• [Problem to solve]: Go through the material below, find each line with the word "target", and copy those lines.
+++
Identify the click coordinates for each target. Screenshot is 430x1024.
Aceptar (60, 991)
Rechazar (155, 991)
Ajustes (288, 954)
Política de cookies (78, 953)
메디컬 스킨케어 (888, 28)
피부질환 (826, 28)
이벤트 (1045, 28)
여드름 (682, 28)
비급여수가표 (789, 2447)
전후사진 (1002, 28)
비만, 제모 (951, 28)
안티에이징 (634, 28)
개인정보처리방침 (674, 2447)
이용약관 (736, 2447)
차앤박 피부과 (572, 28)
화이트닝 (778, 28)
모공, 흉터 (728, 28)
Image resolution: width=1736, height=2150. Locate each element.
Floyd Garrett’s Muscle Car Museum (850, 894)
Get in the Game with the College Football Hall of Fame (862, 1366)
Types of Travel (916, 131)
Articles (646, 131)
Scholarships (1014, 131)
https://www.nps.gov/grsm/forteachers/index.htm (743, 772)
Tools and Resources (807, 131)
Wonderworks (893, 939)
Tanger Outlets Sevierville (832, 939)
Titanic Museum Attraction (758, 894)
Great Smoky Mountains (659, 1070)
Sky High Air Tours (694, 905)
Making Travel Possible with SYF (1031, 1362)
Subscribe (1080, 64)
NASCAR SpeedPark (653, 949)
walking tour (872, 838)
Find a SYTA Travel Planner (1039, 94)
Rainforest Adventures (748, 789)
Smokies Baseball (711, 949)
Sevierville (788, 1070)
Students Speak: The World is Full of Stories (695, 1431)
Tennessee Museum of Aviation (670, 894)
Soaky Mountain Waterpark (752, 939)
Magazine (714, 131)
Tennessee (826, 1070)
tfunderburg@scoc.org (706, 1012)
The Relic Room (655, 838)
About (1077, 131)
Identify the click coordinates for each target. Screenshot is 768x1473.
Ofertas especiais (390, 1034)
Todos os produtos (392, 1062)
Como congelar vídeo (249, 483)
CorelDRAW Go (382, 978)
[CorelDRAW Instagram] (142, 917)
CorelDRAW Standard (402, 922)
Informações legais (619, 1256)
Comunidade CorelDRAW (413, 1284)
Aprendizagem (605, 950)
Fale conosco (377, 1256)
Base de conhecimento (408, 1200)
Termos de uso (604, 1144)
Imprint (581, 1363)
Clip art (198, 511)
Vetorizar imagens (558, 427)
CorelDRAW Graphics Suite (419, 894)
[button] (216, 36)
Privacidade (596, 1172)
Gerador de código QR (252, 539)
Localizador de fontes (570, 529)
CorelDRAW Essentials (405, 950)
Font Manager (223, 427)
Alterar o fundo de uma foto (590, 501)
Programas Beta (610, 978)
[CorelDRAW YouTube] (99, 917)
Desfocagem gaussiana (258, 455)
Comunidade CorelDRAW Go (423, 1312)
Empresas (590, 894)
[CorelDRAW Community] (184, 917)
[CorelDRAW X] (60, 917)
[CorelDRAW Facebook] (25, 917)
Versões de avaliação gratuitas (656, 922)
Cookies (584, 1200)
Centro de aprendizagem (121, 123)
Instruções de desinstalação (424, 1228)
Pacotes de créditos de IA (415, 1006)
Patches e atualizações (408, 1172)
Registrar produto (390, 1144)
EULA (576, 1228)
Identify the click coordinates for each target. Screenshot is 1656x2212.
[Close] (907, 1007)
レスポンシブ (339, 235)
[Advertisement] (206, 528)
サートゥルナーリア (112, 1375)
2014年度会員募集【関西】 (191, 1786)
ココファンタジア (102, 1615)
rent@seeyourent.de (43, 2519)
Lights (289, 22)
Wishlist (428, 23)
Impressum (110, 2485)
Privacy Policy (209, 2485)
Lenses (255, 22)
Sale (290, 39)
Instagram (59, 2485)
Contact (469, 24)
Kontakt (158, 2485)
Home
+++
• [Output of the task]:
Identify the click coordinates for each target. Screenshot is 430x1024.
Identify the click coordinates for each target. Screenshot is 768x1473.
Identify the click coordinates for each target. Screenshot is 1656x2212.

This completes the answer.